What is needed → Reproduce the records from the beginning through the line containing "Select the 'Add", swapping "menu" for "panel" and leaving everything else as it is.

Interface element records
-- start --

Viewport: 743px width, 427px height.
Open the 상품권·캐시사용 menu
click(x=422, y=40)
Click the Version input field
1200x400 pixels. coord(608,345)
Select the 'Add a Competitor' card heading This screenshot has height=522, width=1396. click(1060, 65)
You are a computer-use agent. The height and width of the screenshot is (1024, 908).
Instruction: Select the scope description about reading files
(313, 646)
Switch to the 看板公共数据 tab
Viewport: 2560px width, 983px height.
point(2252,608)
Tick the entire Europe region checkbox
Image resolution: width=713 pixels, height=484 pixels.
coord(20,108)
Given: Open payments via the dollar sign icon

-- end --

Exercise response →
Viewport: 743px width, 427px height.
Open the 상품권·캐시사용 panel
click(x=422, y=40)
Click the Version input field
1200x400 pixels. coord(608,345)
Select the 'Add a Competitor' card heading This screenshot has height=522, width=1396. click(1060, 65)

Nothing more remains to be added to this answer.